= EXERCISE SET =
#1 Can you print the excerpt on shallow, spiking neural networks word for word, in its entirety?
#2 Could you rename "click action" to "tap action" in the rows, covering everything from the line containing "You are a GUI" down to the line containing "point(47,767)" and changing nothing else?

= SELECTED EXCERPT =
Accurate, Efficient, Shallow and Spiking

Author - Pradyumna Reddy

In science we have taken inspiration from nature many times to solve problems. One of the big problems we are yet to comprehensive figure out is intelligence. So naturally understanding/simulating the brain in parts or whole is the most important step in our civilizational journey to understand and replicate higher-order intelligence.

While the the current neural networks are loosely inspired by our brain, they are different in many explicitly fundamental ways. A couple of them are

  • Neocortex the area of the brain that is responsible for higher-order function is relatively shallow compared to the current day "deep neural networks" that achieve impressive results.
  • Neurons in our brain communicate using spikes compared to the floating point numbers in current neural networks.

= DATASET EXTRACT =
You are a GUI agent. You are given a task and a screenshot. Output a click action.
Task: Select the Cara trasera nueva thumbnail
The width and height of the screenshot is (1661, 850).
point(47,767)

* * *

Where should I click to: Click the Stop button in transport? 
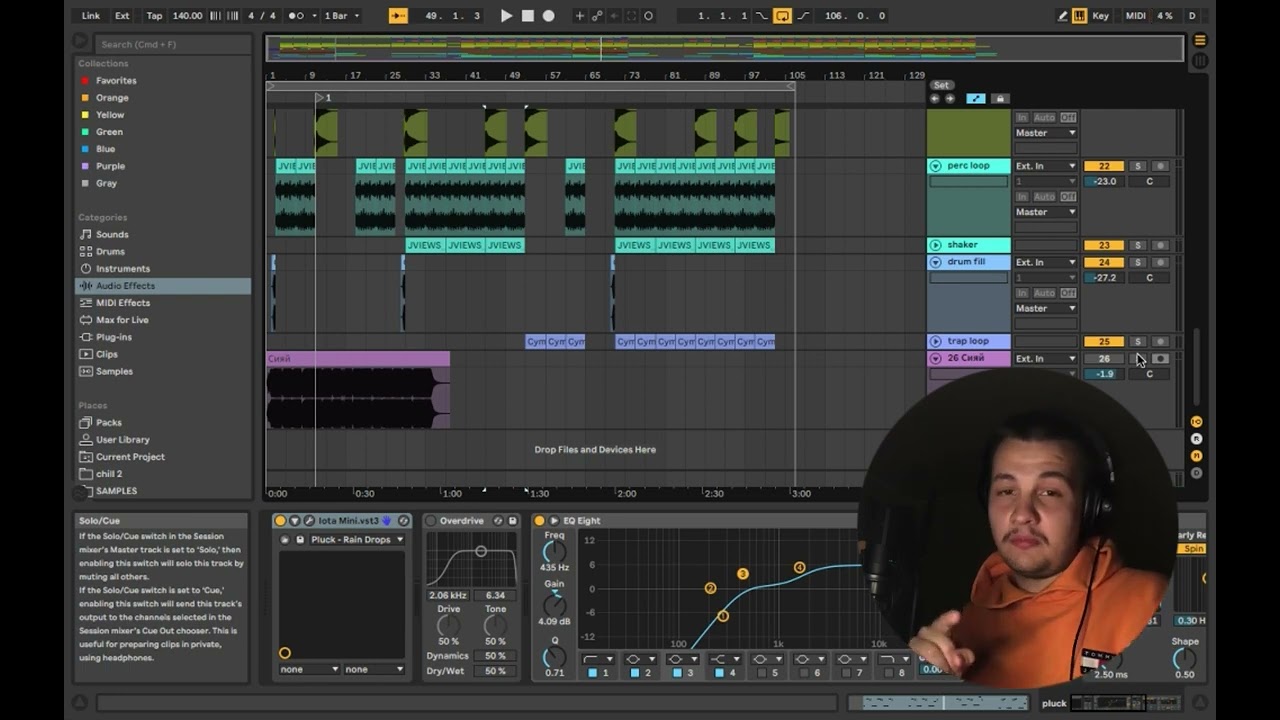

= FINAL ANSWERS =
#1
Accurate, Efficient, Shallow and Spiking

Author - Pradyumna Reddy

In science we have taken inspiration from nature many times to solve problems. One of the big problems we are yet to comprehensive figure out is intelligence. So naturally understanding/simulating the brain in parts or whole is the most important step in our civilizational journey to understand and replicate higher-order intelligence.

While the the current neural networks are loosely inspired by our brain, they are different in many explicitly fundamental ways. A couple of them are

  • Neocortex the area of the brain that is responsible for higher-order function is relatively shallow compared to the current day "deep neural networks" that achieve impressive results.
  • Neurons in our brain communicate using spikes compared to the floating point numbers in current neural networks.

#2
You are a GUI agent. You are given a task and a screenshot. Output a tap action.
Task: Select the Cara trasera nueva thumbnail
The width and height of the screenshot is (1661, 850).
point(47,767)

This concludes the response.